Quesito

Carissimo e gentilissimo padre Angelo,
spero come sempre che questa mia mail ti trovi bene e sereno.
Due ragazze sono state convinte e confuse da un sacerdote che pubblicamente ha dichiarato che Papa Francesco non era vero Papa. E conseguentemente, immagino anche Papa Leone. 
Mi interrogavo se fossero cadute nello scisma e nella scomunica latae sententiae.
Questo sacerdote nel frattempo si è appellato ad un giudice superiore e dice che pertanto non può essere considerato scismatico o scomunicato fino a quando non ci sarà la risposta.
Io e altri ci domandiamo se queste due ragazze debbano essere considerate scomunicate perché sono state traviate e sono in buona fede mancano loro (per fortuna).
Noi abbiamo già detto loro che è peccato grave ricevere sacramenti da sacerdoti scomunicati. 
Loro sono e vogliono restare cattoliche, infatti avendogli accennato la questione “scisma” sono sorprese.
Ti garantisco la recita per tre giorni da oggi delle Litanie Domenicane, per il tuo bene e le tue personali intenzioni.
Che Dio ti benedica sempre e grazie per la benedizione che manderai su di me, e magari anche su di loro.
A presto,


Risposta del sacerdote

Carissimo,
1. Il sacerdote di cui parli, indipendentemente dal fatto che sia scomunicato, tuttavia è sospeso a divinis.
Questa sospensione gli proibisce di celebrare la Messa.
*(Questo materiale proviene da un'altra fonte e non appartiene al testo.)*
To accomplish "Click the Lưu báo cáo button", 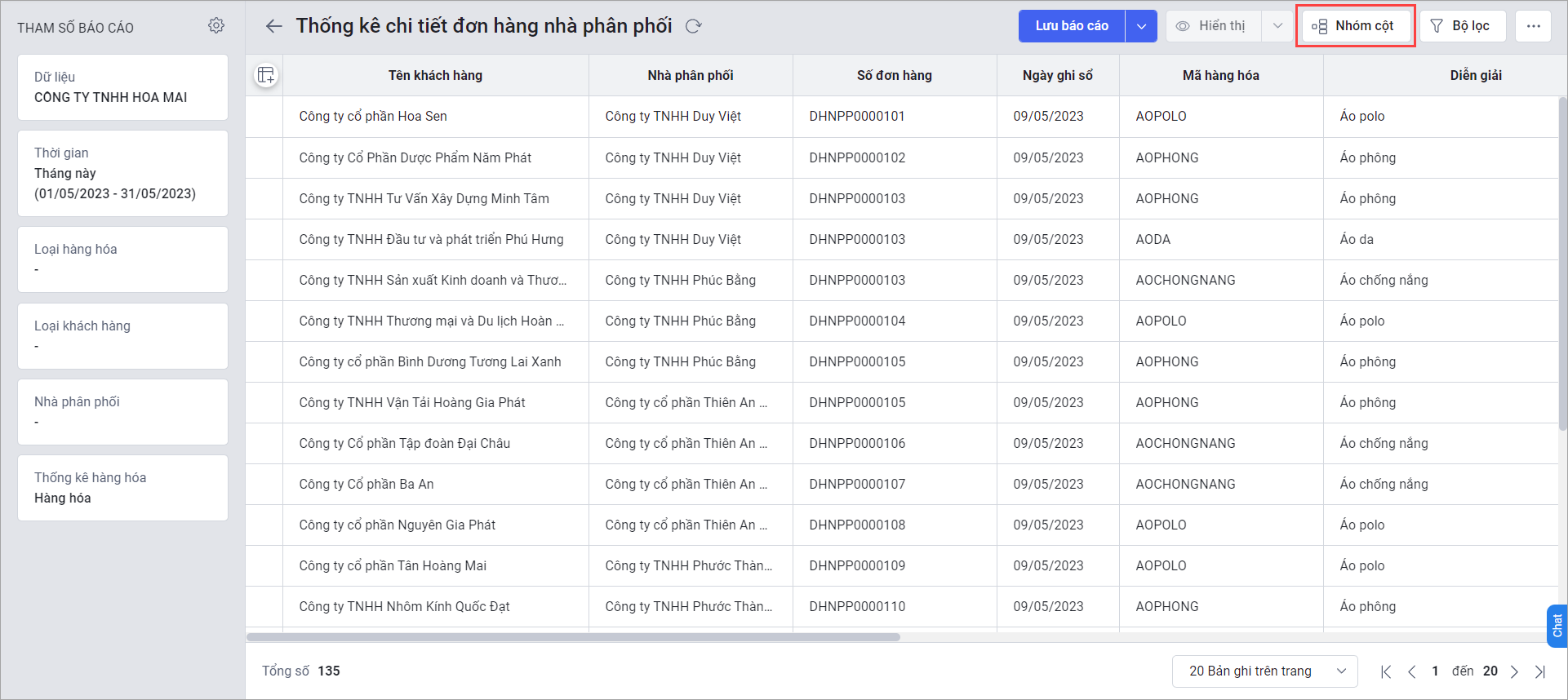I will pyautogui.click(x=1072, y=26).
2. Pertanto per ora il problema non riguarda il suo essere scomunicato o scismatico.
Finché non c’è una condanna definitiva non può essere considerato tale.
Di fatto però è sospeso a divinis per le affermazioni che ha fatto, di cui gli è stata chiesta la ritrattazione.

3. Tale sospensione impedisce ai fedeli di partecipare alla loro Messa qualora venisse celebrata.
Ne segue che i fedeli che partecipano alla loro Messa, consapevoli della pena comminata dalla Chiesa, commettono essi stessi peccato.

4. San Tommaso  si chiede se “se sia lecito ricevere la comunione da sacerdoti eretici, scomunicati o peccatori, e ascoltare la loro messa.
Il sacerdote di cui parli rientra tra i cosiddetti “peccatori”. È pubblico peccatore perché il peccato è manifesto ed è manifesta anche la pena che gli è stata comminata.

5. Ecco la risposta: “I sacerdoti che siano eretici o scismatici o scomunicati o anche peccatori, sebbene abbiano il potere di consacrare l’Eucaristia, tuttavia lo esercitano illecitamente e peccano esercitandolo. Ora, chiunque comunica con un altro nel peccato, ne viene a condividere la colpa, cosicché San Giovanni parlando dell’eretico afferma: “Chi lo saluta partecipa alle sue opere malvagie” (2 Gv 11). Quindi non è lecito ricevere la comunione dai suddetti sacerdoti né ascoltare la loro Messa” (Somma teologica, IIII, 82,9).

6. Illecitamente significa: compiendo peccato mortale. Si tratta infatti di una disobbedienza grave ad un precetto della Chiesa.
San Tommaso aggiunge che rifuggendo dall’ascoltare la Messa di tali sacerdoti o dal ricevere la Comunione dalle loro mani, non si rifugge dai sacramenti di Dio, ma piuttosto li si rispetta. Mentre non vi è alcun dubbio sulla validità della consacrazione, si rifugge però dalla colpa di chi celebra o amministra indegnamente il sacramento (cfr. Ib., ad 1).

7. Conseguentemente sono tenute ad accostarsi alla confessione sacramentale, accusando questo peccato, prima di fare la Santa Comunione.
Ti ringrazio di cuore per la preziosissima preghiera che hai fatto per me recitando per tre giorni consecutivi le litanie domenicale.
Con l’augurio di riportare queste due sorelle all’unità della Chiesa cattolica, ti benedico e ti ricordo nella preghiera.